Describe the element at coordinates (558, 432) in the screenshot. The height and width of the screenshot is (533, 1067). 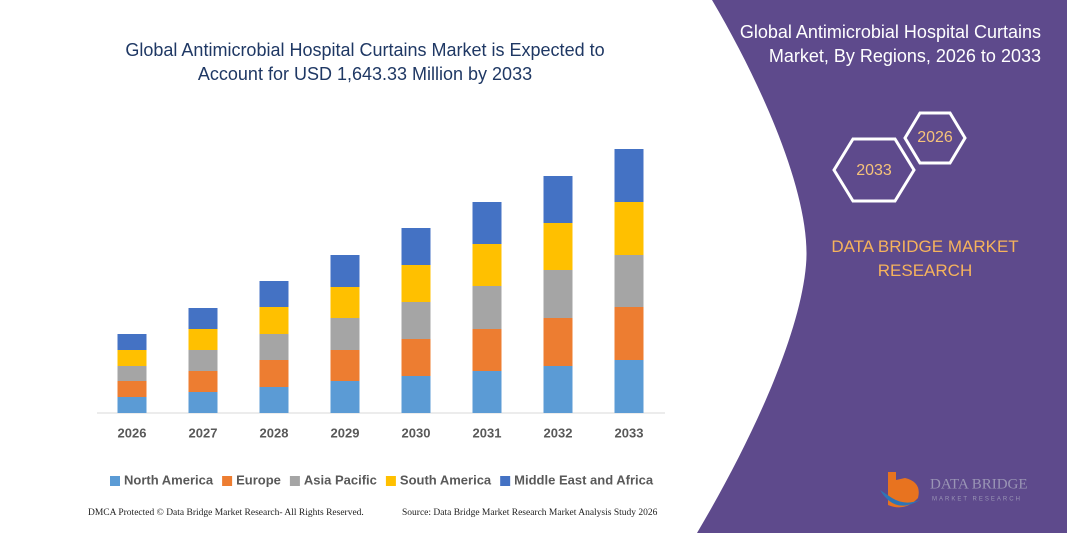
I see `x-tick-label: 2032` at that location.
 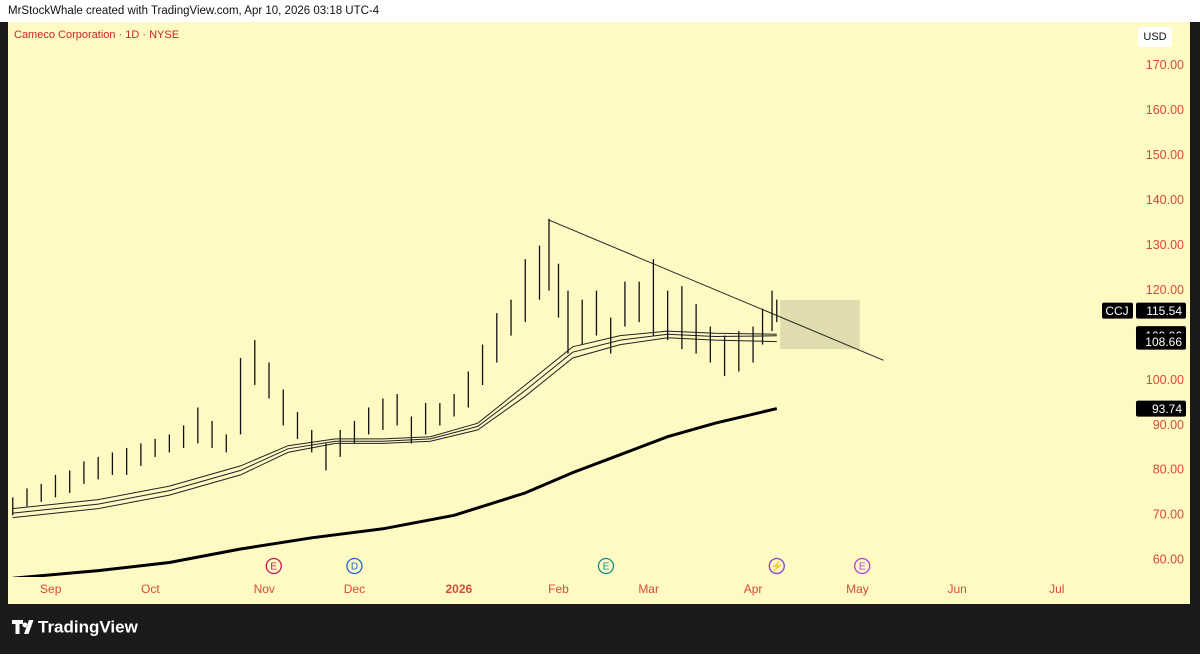 I want to click on y-tick-label: 70.00, so click(x=1168, y=515).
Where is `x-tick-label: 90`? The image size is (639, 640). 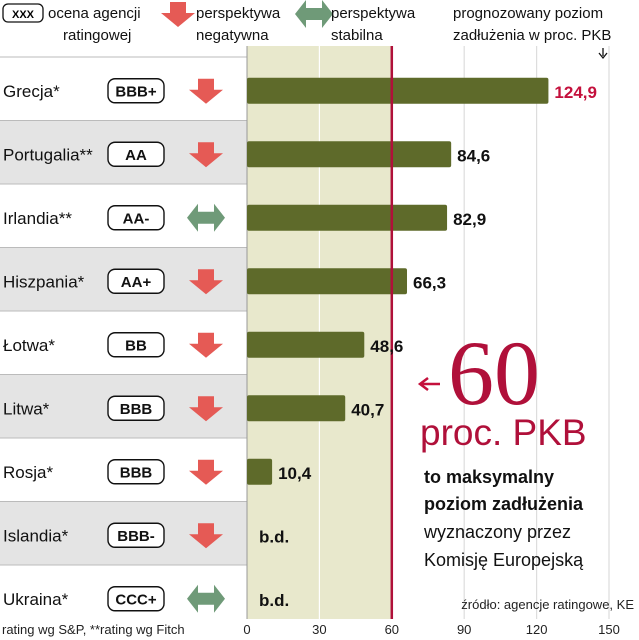
x-tick-label: 90 is located at coordinates (464, 630).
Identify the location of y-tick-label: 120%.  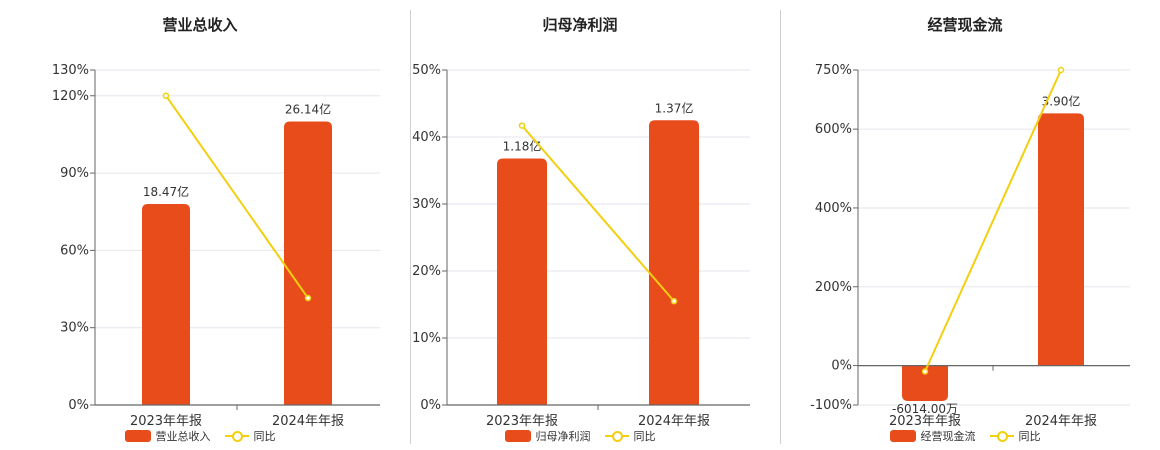
(70, 96).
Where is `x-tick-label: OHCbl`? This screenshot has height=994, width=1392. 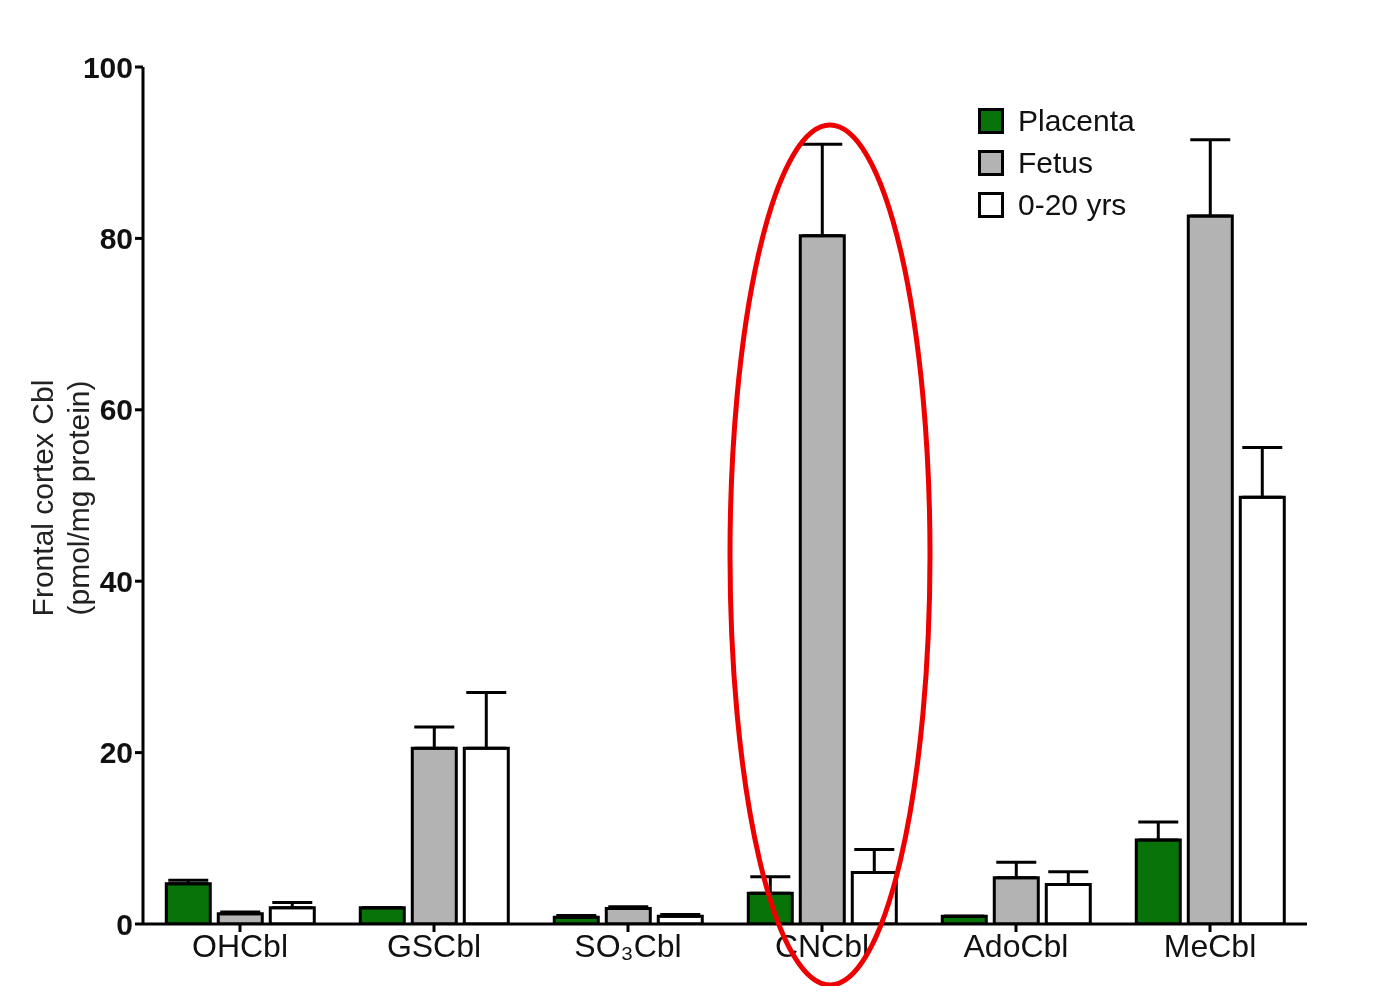 x-tick-label: OHCbl is located at coordinates (240, 946).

________________________________________

■ **JOB ITEM**:
Could you return the records verbatim, from the very start through the line containing "I want to click", with that line included and the pictures left out?

■ **RESULT FOR THIS EXERCISE**:
Describe the element at coordinates (558, 432) in the screenshot. The height and width of the screenshot is (533, 1067). 
I see `x-tick-label: 2032` at that location.
  I want to click on y-tick-label: 70.00, so click(x=1168, y=515).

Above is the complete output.